Exercise brief - Take every line from the records below that includes the word "This".

Records to use -
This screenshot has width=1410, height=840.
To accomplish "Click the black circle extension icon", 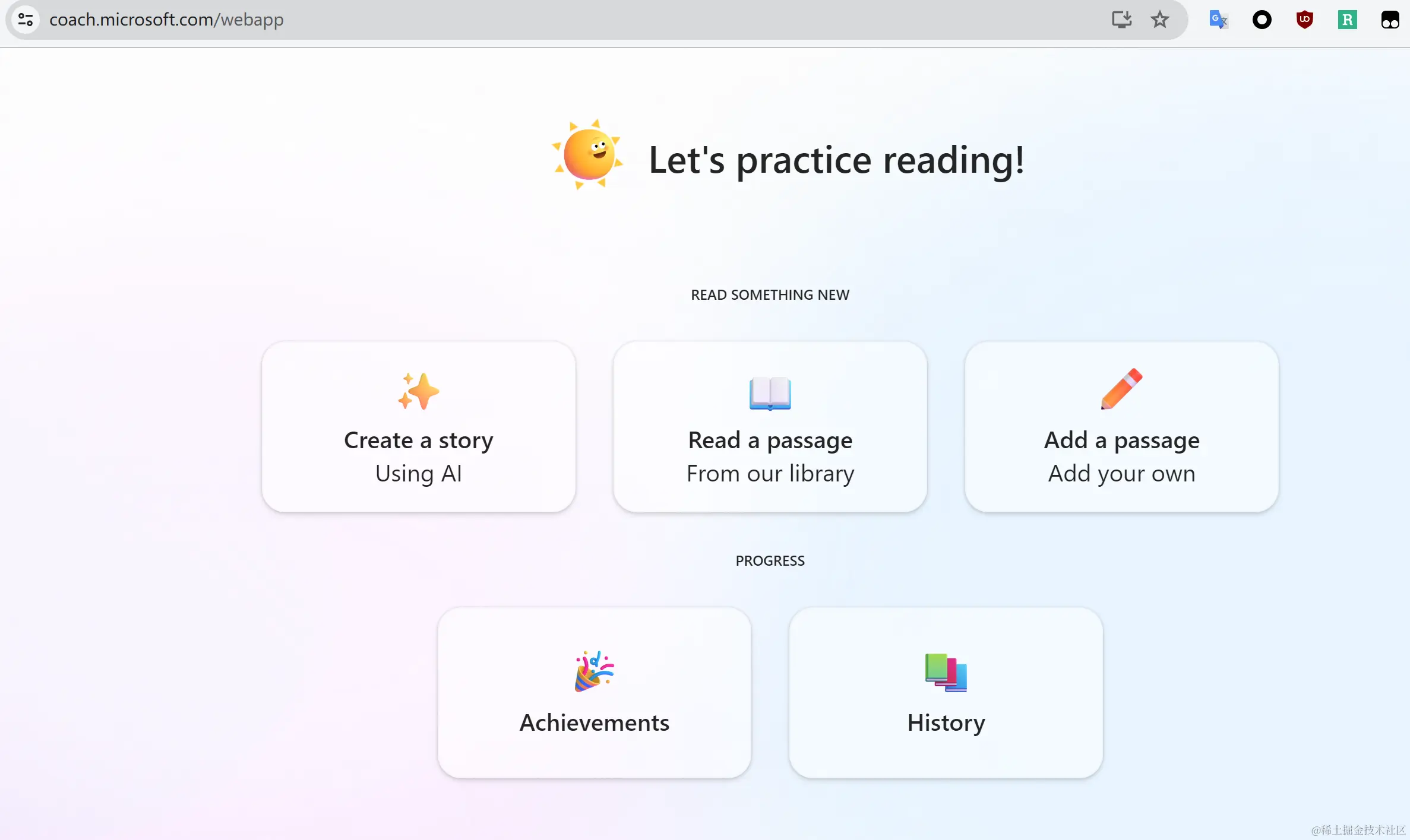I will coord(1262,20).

--

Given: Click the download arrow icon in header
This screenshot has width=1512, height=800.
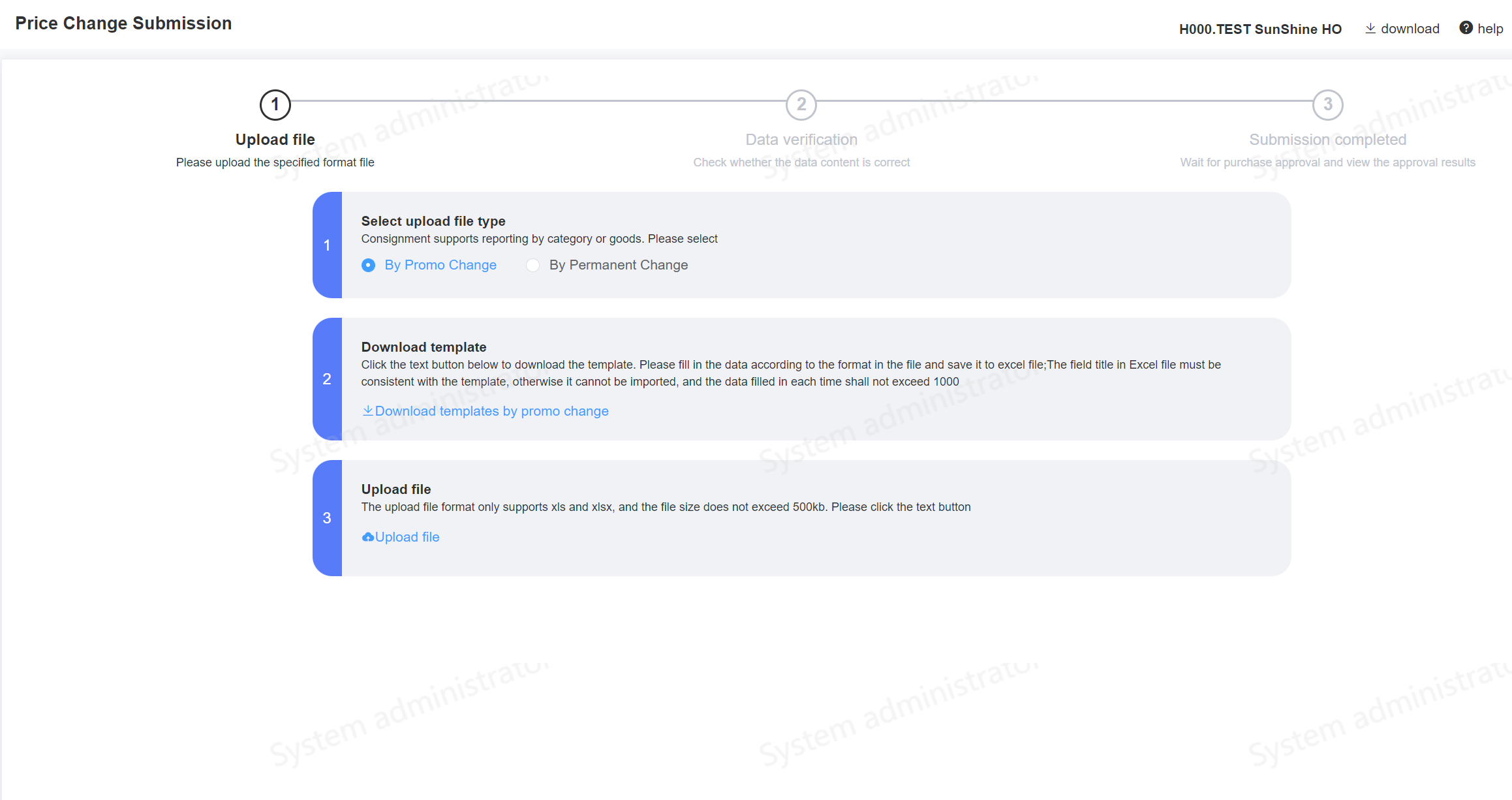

...

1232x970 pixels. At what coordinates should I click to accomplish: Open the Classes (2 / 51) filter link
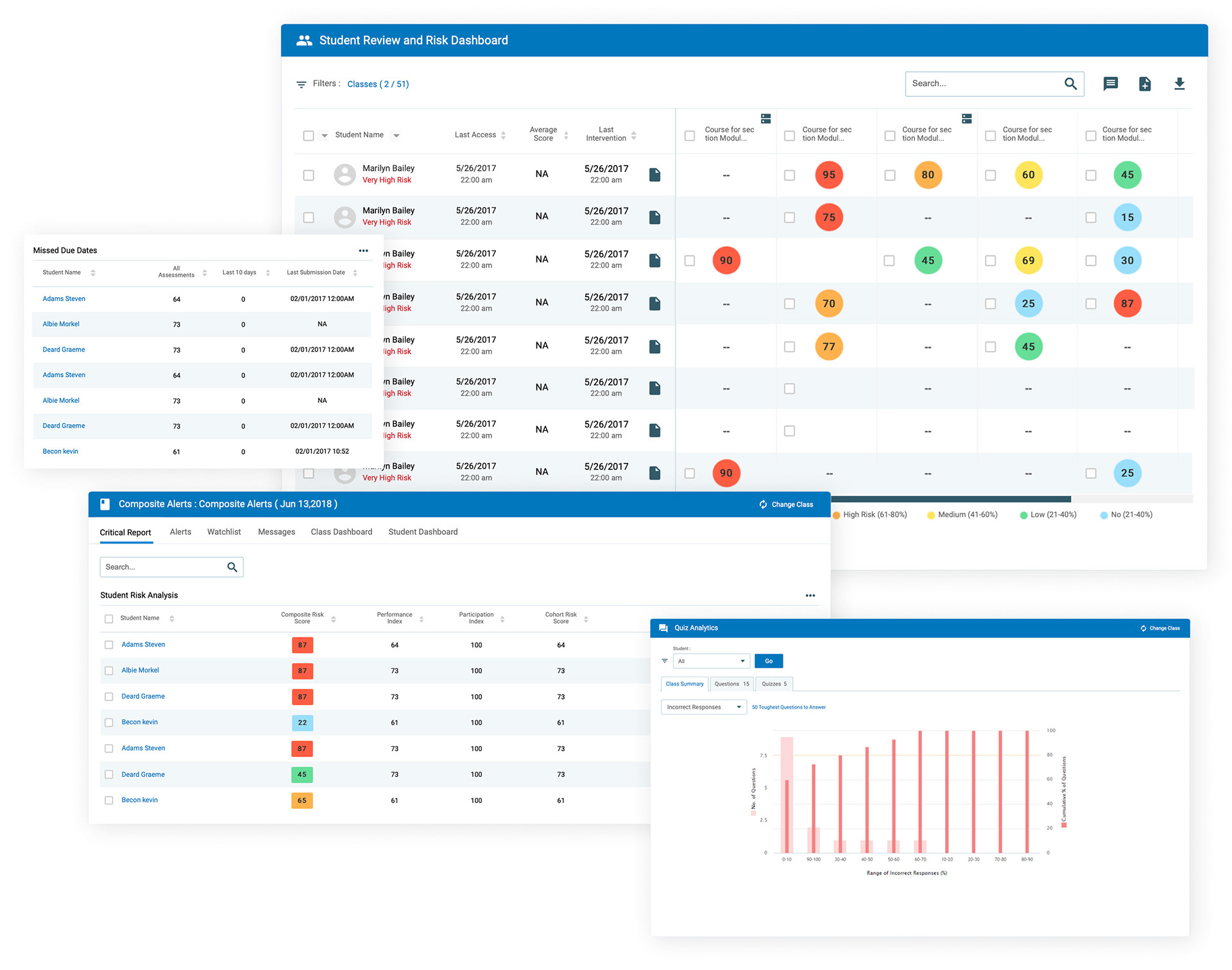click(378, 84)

Your response -
This screenshot has width=1410, height=840.
This screenshot has width=1512, height=800.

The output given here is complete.